> [INSTRUCTIONS FOR THE TASK]: Could you repeat the records below exactly as written?

Records drawn from a dataset:
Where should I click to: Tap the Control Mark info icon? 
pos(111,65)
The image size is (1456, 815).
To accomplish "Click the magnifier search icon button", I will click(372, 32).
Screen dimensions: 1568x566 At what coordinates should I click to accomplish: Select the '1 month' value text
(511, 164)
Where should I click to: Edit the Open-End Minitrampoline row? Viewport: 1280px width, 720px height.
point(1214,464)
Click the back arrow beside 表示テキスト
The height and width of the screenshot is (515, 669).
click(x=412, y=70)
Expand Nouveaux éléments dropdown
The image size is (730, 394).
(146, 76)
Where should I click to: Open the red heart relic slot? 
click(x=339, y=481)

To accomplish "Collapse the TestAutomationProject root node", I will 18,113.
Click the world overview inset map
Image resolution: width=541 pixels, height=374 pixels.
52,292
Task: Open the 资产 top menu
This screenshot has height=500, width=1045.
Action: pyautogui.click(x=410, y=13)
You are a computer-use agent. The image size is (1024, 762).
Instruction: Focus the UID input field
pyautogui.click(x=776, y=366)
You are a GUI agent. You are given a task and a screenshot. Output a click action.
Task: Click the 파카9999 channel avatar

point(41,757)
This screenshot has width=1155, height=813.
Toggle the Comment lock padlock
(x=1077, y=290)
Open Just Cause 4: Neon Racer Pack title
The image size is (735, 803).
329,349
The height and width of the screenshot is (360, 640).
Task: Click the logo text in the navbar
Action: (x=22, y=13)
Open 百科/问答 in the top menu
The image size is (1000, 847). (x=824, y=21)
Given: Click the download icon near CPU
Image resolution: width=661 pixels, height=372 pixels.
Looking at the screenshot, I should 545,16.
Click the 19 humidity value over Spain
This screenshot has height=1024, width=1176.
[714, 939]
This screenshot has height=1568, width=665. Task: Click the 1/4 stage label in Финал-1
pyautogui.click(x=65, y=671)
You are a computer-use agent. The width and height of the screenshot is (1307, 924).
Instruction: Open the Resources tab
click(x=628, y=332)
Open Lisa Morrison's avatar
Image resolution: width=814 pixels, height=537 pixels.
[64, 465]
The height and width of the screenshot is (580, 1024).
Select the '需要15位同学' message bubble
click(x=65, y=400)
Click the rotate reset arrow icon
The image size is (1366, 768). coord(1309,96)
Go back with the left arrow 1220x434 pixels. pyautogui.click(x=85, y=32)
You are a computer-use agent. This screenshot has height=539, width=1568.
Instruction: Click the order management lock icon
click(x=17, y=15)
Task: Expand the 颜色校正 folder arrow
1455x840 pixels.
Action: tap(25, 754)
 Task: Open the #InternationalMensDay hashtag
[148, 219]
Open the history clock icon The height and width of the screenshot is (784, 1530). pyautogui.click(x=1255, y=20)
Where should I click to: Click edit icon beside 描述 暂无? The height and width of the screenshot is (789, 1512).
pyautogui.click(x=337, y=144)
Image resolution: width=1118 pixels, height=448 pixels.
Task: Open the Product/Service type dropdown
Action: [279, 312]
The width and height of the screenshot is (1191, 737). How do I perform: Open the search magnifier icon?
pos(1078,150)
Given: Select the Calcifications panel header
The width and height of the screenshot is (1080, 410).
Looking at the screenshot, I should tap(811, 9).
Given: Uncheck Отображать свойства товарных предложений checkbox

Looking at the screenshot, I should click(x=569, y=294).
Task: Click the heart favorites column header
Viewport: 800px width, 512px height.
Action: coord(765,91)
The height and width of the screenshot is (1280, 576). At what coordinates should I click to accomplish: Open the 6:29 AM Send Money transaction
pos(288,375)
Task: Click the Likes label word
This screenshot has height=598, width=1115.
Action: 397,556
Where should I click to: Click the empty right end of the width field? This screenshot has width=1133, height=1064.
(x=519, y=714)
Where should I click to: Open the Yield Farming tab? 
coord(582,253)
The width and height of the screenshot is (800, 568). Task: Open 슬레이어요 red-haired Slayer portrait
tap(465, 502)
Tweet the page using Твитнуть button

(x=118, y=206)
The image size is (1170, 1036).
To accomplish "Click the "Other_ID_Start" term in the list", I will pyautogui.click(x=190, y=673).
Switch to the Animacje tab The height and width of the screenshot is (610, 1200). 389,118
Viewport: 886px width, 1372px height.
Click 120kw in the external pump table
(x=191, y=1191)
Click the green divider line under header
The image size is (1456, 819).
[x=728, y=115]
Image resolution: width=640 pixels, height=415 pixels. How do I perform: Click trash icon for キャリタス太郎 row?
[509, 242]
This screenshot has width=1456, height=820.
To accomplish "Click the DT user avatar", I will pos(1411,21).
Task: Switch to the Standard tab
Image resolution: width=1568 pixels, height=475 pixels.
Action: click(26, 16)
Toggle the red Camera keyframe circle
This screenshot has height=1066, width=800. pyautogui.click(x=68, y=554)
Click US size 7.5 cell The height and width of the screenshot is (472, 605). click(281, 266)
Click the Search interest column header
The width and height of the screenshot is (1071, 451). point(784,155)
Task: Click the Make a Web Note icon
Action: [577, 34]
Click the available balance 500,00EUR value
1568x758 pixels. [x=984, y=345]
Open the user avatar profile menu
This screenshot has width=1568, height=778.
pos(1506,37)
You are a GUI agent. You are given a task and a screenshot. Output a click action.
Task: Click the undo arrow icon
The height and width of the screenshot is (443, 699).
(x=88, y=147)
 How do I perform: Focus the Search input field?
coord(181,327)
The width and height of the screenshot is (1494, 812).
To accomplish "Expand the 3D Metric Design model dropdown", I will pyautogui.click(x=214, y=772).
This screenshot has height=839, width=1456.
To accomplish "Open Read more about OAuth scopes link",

> [SOLUTION TO THE EXERCISE]:
Where should I click to: Tap the Control Mark info icon? 
pos(111,65)
The image size is (1456, 815).
To accomplish "Click the magnifier search icon button", I will click(372, 32).
Screen dimensions: 1568x566 At what coordinates should I click to accomplish: Select the '1 month' value text
(511, 164)
Where should I click to: Edit the Open-End Minitrampoline row? Viewport: 1280px width, 720px height.
point(1214,464)
Click the back arrow beside 表示テキスト
The height and width of the screenshot is (515, 669).
click(x=412, y=70)
Expand Nouveaux éléments dropdown
The image size is (730, 394).
(146, 76)
Where should I click to: Open the red heart relic slot? 
click(x=339, y=481)

To accomplish "Collapse the TestAutomationProject root node", I will 18,113.
Click the world overview inset map
Image resolution: width=541 pixels, height=374 pixels.
52,292
Task: Open the 资产 top menu
This screenshot has height=500, width=1045.
Action: pyautogui.click(x=410, y=13)
You are a computer-use agent. The image size is (1024, 762).
Instruction: Focus the UID input field
pyautogui.click(x=776, y=366)
You are a GUI agent. You are given a task and a screenshot. Output a click action.
Task: Click the 파카9999 channel avatar

point(41,757)
This screenshot has width=1155, height=813.
Toggle the Comment lock padlock
(x=1077, y=290)
Open Just Cause 4: Neon Racer Pack title
The image size is (735, 803).
329,349
The height and width of the screenshot is (360, 640).
Task: Click the logo text in the navbar
Action: (x=22, y=13)
Open 百科/问答 in the top menu
The image size is (1000, 847). (x=824, y=21)
Given: Click the download icon near CPU
Image resolution: width=661 pixels, height=372 pixels.
Looking at the screenshot, I should 545,16.
Click the 19 humidity value over Spain
This screenshot has height=1024, width=1176.
[714, 939]
This screenshot has height=1568, width=665. Task: Click the 1/4 stage label in Финал-1
pyautogui.click(x=65, y=671)
You are a computer-use agent. The width and height of the screenshot is (1307, 924).
Instruction: Open the Resources tab
click(x=628, y=332)
Open Lisa Morrison's avatar
Image resolution: width=814 pixels, height=537 pixels.
[64, 465]
The height and width of the screenshot is (580, 1024).
Select the '需要15位同学' message bubble
click(x=65, y=400)
Click the rotate reset arrow icon
The image size is (1366, 768). coord(1309,96)
Go back with the left arrow 1220x434 pixels. pyautogui.click(x=85, y=32)
You are a computer-use agent. This screenshot has height=539, width=1568.
Instruction: Click the order management lock icon
click(x=17, y=15)
Task: Expand the 颜色校正 folder arrow
1455x840 pixels.
Action: tap(25, 754)
 Task: Open the #InternationalMensDay hashtag
[148, 219]
Open the history clock icon The height and width of the screenshot is (784, 1530). pyautogui.click(x=1255, y=20)
Where should I click to: Click edit icon beside 描述 暂无? The height and width of the screenshot is (789, 1512).
pyautogui.click(x=337, y=144)
Image resolution: width=1118 pixels, height=448 pixels.
Task: Open the Product/Service type dropdown
Action: [279, 312]
The width and height of the screenshot is (1191, 737). How do I perform: Open the search magnifier icon?
pos(1078,150)
Given: Select the Calcifications panel header
The width and height of the screenshot is (1080, 410).
Looking at the screenshot, I should tap(811, 9).
Given: Uncheck Отображать свойства товарных предложений checkbox

Looking at the screenshot, I should click(x=569, y=294).
Task: Click the heart favorites column header
Viewport: 800px width, 512px height.
Action: coord(765,91)
The height and width of the screenshot is (1280, 576). At what coordinates should I click to accomplish: Open the 6:29 AM Send Money transaction
pos(288,375)
Task: Click the Likes label word
This screenshot has height=598, width=1115.
Action: 397,556
Where should I click to: Click the empty right end of the width field? This screenshot has width=1133, height=1064.
(x=519, y=714)
Where should I click to: Open the Yield Farming tab? 
coord(582,253)
The width and height of the screenshot is (800, 568). Task: Open 슬레이어요 red-haired Slayer portrait
tap(465, 502)
Tweet the page using Твитнуть button

(x=118, y=206)
The image size is (1170, 1036).
To accomplish "Click the "Other_ID_Start" term in the list", I will pyautogui.click(x=190, y=673).
Switch to the Animacje tab The height and width of the screenshot is (610, 1200). 389,118
Viewport: 886px width, 1372px height.
Click 120kw in the external pump table
(x=191, y=1191)
Click the green divider line under header
The image size is (1456, 819).
[x=728, y=115]
Image resolution: width=640 pixels, height=415 pixels. How do I perform: Click trash icon for キャリタス太郎 row?
[509, 242]
This screenshot has width=1456, height=820.
To accomplish "Click the DT user avatar", I will pos(1411,21).
Task: Switch to the Standard tab
Image resolution: width=1568 pixels, height=475 pixels.
Action: click(26, 16)
Toggle the red Camera keyframe circle
This screenshot has height=1066, width=800. pyautogui.click(x=68, y=554)
Click US size 7.5 cell The height and width of the screenshot is (472, 605). click(281, 266)
Click the Search interest column header
The width and height of the screenshot is (1071, 451). point(784,155)
Task: Click the Make a Web Note icon
Action: [577, 34]
Click the available balance 500,00EUR value
1568x758 pixels. [x=984, y=345]
Open the user avatar profile menu
This screenshot has width=1568, height=778.
pos(1506,37)
You are a GUI agent. You are given a task and a screenshot. Output a click action.
Task: Click the undo arrow icon
The height and width of the screenshot is (443, 699).
(x=88, y=147)
 How do I perform: Focus the Search input field?
coord(181,327)
The width and height of the screenshot is (1494, 812).
To accomplish "Expand the 3D Metric Design model dropdown", I will pyautogui.click(x=214, y=772).
This screenshot has height=839, width=1456.
To accomplish "Open Read more about OAuth scopes link",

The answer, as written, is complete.